§ TASK GOAL:
From the entries below, tally the lines with "computer" in them and reply with that figure only.

§ DATA SUPPLIED:
- - -

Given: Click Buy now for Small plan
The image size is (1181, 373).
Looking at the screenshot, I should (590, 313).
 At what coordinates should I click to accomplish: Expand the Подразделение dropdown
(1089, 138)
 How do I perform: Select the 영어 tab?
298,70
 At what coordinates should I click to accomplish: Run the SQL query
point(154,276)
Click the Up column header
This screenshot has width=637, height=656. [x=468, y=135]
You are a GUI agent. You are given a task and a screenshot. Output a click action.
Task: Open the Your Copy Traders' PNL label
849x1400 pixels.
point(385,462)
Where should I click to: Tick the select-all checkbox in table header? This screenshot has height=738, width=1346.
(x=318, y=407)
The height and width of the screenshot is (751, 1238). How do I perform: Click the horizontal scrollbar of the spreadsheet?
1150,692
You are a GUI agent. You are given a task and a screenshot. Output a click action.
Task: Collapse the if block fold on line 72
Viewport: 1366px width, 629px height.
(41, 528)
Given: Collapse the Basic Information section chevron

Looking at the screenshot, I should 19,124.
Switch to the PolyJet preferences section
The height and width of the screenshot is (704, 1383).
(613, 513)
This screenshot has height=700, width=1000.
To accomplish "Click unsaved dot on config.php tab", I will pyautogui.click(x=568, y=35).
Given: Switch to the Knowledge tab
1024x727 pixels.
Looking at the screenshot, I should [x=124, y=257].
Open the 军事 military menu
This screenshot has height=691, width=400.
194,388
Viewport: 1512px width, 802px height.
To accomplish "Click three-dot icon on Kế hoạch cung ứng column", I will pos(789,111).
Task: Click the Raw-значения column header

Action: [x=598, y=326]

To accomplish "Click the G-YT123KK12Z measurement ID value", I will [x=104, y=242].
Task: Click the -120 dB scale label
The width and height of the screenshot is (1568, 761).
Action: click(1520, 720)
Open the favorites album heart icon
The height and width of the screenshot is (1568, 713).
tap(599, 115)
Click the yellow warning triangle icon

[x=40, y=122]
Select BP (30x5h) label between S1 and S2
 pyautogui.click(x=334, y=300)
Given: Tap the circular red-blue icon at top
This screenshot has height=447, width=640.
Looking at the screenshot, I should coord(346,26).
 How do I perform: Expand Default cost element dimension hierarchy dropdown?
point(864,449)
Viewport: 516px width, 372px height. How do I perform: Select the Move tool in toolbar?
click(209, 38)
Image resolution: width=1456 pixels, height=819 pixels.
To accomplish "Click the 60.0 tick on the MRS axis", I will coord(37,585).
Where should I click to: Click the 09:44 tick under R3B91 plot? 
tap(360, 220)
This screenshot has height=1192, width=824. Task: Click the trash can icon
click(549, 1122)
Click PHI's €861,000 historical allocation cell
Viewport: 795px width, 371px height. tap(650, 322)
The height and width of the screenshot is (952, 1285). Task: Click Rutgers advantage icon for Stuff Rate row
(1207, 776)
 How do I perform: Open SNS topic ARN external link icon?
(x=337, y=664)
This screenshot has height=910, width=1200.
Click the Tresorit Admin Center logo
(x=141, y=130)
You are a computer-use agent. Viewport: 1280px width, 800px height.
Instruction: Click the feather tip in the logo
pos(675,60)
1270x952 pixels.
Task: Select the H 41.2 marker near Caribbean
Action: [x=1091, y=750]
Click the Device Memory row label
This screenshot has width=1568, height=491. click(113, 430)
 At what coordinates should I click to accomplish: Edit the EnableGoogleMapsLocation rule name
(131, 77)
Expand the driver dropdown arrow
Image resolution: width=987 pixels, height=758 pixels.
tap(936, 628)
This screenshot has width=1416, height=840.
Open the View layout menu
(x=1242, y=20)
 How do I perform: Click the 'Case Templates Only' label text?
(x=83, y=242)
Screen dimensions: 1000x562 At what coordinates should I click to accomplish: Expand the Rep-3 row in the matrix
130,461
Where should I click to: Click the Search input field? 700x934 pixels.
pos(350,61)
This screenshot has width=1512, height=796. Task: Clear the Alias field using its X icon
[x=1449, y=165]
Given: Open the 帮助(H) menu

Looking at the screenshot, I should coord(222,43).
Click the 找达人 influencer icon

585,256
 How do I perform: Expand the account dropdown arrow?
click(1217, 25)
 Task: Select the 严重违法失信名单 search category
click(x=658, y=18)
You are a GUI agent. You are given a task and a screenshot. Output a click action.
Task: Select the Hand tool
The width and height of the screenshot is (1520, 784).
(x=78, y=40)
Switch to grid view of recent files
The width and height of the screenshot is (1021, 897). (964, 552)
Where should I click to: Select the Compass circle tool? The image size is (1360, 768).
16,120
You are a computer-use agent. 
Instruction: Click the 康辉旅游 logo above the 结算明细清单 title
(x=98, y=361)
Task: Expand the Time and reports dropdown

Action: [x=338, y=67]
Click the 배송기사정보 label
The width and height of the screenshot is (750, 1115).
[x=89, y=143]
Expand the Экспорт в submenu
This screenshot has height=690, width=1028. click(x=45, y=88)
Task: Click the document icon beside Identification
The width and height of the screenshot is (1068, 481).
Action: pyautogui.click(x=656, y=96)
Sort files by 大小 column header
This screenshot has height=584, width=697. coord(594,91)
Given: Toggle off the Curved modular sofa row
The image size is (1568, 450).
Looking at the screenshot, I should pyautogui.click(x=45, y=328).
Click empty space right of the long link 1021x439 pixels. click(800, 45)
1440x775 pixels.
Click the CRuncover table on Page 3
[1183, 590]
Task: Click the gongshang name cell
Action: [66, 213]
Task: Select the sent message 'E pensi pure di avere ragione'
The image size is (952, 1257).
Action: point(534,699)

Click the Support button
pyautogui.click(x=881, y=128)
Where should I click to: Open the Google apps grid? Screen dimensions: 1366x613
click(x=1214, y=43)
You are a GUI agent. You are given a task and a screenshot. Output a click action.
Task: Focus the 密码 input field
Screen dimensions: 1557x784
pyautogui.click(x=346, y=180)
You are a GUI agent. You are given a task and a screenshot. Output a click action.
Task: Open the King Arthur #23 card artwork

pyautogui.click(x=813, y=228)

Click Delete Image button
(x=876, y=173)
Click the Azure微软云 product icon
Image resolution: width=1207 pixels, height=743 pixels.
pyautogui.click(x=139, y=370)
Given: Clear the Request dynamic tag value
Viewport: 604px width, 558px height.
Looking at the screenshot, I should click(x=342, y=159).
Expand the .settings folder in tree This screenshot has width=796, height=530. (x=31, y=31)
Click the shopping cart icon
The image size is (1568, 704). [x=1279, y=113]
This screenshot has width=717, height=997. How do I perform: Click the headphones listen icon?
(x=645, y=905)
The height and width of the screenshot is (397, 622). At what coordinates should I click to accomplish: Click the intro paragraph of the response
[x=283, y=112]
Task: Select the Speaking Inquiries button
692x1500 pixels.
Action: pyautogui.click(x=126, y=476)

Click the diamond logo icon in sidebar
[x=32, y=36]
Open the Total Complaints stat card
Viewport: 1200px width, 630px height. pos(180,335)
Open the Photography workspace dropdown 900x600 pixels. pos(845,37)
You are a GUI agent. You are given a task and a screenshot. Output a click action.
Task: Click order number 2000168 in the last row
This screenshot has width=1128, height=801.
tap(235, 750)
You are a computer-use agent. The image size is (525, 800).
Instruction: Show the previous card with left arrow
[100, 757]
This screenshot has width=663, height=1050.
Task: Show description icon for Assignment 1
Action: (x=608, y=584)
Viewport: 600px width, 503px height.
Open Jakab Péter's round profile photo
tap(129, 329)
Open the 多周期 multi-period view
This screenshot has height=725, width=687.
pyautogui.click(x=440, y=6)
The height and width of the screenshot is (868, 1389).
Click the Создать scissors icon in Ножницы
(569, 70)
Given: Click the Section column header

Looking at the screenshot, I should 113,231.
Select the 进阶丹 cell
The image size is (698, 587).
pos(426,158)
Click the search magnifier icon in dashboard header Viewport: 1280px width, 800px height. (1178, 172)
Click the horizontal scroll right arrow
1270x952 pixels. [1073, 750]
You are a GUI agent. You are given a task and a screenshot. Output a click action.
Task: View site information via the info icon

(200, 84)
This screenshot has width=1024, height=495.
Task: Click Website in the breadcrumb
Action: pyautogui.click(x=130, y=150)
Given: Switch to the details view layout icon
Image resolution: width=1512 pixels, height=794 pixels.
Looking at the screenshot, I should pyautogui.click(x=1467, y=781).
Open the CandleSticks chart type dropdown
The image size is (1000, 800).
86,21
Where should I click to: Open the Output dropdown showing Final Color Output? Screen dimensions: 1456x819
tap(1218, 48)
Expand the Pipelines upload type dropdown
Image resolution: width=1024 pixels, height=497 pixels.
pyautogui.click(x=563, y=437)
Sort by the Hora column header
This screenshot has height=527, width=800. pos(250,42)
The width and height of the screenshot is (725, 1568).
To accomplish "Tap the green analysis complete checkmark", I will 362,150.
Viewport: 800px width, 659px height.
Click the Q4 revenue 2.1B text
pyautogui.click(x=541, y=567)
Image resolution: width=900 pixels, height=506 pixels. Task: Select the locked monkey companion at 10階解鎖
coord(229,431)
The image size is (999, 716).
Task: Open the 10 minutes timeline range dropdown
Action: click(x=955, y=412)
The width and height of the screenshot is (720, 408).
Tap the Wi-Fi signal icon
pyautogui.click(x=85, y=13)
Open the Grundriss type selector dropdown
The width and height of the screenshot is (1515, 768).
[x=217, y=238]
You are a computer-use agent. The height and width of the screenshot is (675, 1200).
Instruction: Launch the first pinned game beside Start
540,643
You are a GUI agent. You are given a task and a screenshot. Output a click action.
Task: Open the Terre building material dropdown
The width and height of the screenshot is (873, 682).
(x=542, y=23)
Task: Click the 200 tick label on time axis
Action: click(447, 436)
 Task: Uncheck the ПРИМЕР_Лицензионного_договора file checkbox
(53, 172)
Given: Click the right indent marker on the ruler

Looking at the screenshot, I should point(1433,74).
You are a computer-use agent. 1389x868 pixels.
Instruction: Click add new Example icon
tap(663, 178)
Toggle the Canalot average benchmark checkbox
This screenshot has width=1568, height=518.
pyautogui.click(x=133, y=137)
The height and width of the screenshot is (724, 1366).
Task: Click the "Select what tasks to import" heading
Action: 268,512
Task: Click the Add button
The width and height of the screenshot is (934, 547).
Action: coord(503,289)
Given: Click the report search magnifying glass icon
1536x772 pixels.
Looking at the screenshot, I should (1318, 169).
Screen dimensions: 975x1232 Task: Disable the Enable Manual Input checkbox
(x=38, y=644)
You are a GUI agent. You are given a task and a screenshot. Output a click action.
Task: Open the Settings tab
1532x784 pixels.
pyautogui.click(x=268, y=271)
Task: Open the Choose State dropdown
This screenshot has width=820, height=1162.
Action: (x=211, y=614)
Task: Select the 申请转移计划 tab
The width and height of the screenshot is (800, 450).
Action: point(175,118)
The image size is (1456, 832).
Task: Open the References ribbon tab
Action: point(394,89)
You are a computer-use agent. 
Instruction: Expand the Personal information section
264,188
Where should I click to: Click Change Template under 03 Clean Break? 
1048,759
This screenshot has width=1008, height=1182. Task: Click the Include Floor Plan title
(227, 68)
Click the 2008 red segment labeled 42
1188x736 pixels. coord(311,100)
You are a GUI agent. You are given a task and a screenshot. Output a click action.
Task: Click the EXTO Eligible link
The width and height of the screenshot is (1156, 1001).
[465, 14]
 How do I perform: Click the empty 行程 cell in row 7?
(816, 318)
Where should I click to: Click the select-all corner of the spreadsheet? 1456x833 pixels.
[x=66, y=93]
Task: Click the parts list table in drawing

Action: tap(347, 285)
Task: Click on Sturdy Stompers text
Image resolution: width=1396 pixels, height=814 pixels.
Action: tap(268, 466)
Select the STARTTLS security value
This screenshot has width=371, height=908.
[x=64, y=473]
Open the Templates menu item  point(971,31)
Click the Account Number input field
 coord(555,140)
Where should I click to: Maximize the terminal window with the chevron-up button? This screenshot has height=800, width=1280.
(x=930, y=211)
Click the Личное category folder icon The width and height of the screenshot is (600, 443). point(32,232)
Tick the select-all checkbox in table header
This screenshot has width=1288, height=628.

- - -

§ FINISHED TASK:
6